之前的采集都是无状态转换,也就是说每个周期的数据没有关联,现在我希望不同周期之前数据进行累加,然后在进行逻辑操作.

package com.atguigu.bigdata.spark.streaming

import org.apache.spark.SparkConf
import org.apache.spark.streaming.dstream.{DStream, InputDStream, ReceiverInputDStream}
import org.apache.spark.streaming.{Seconds, StreamingContext}

object state {
  def main(args: Array[String]): Unit = {
    val sparkConf: SparkConf = new SparkConf().setMaster("local[*]").setAppName("SparkStream")
    val ssc = new StreamingContext(sparkConf,Seconds(3))
    ssc.checkpoint("cp")

    val datas: ReceiverInputDStream[String] = ssc.socketTextStream("localhost", 9999)
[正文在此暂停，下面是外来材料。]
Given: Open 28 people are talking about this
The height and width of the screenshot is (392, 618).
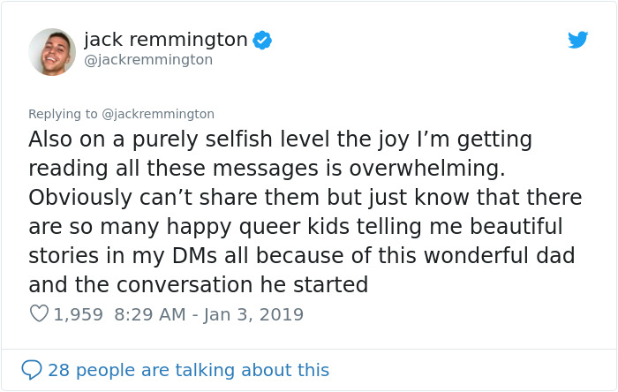Looking at the screenshot, I should click(188, 369).
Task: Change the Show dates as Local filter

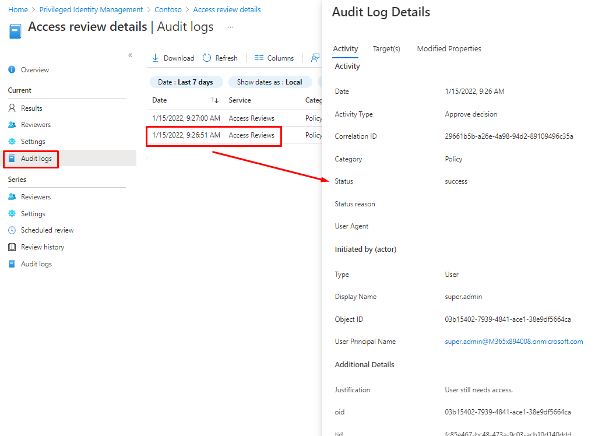Action: click(x=269, y=82)
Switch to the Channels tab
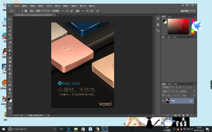212x132 pixels. pyautogui.click(x=170, y=84)
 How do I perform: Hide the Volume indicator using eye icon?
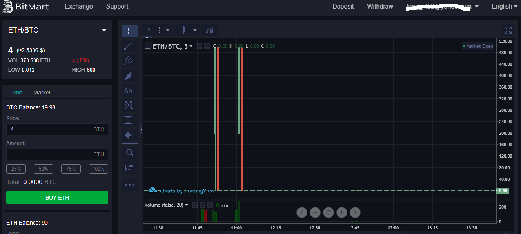tap(195, 205)
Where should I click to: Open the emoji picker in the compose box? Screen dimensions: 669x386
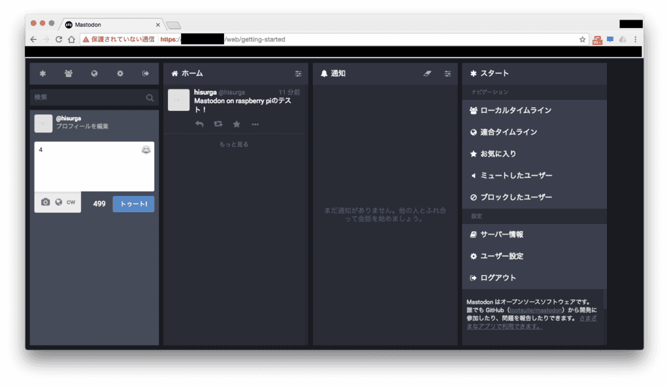coord(146,150)
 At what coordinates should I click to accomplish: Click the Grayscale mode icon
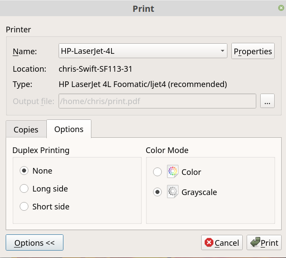pyautogui.click(x=173, y=192)
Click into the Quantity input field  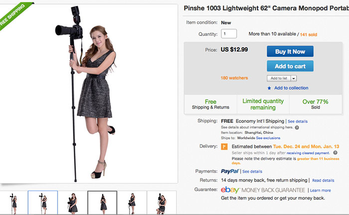point(229,34)
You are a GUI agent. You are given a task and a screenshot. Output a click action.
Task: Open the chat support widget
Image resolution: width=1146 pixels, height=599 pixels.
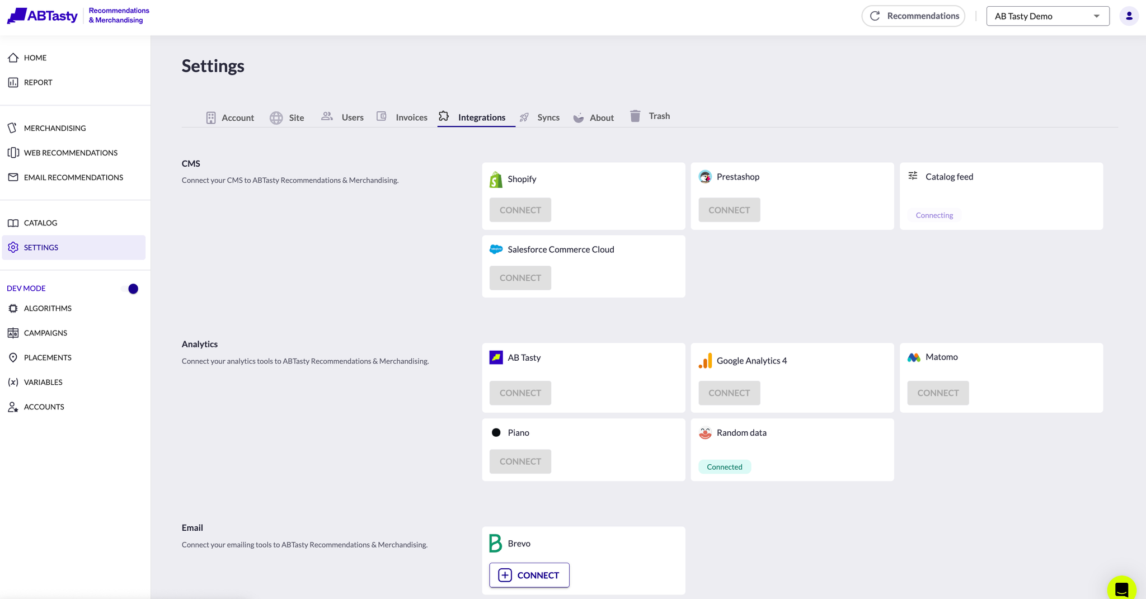point(1121,589)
    val wordToOne: DStream[(String, Int)] = datas.map((_, 1))

    val state: DStream[(String, Int)] = wordToOne.updateStateByKey(
      (seq: Seq[Int], buff: Option[Int]) => {
        val newCount: Int = buff.getOrElse(0) + seq.sum
        Option(newCount)
      }
    )

    state.print()
    ssc.start()
    ssc.awaitTermination()
  }
}

我们继续用netcat向本机发送数据
spark第六章:SparkStreaming基本操作_第10张图片
可以看到,它将不同周期内的数据进行了累加.

6.state_Join

现在我们要将两个不同来源的数据连接到一起

package com.atguigu.bigdata.spark.streaming

import org.apache.spark.SparkConf
import org.apache.spark.streaming.dstream.{DStream, ReceiverInputDStream}
import org.apache.spark.streaming.{Seconds, StreamingContext}

object state_Join {
  def main(args: Array[String]): Unit = {
    val sparkConf: SparkConf = new SparkConf().setMaster("local[*]").setAppName("SparkStream")
    val ssc = new StreamingContext(sparkConf,Seconds(5))

    val data9999: ReceiverInputDStream[String] = ssc.socketTextStream("localhost", 9999)
    val data8888: ReceiverInputDStream[String] = ssc.socketTextStream("localhost", 8888)

    val map9999: DStream[(String, Int)] = data9999.map(((_, 9)))
    val map8888: DStream[(String, Int)] = data8888.map(((_, 8)))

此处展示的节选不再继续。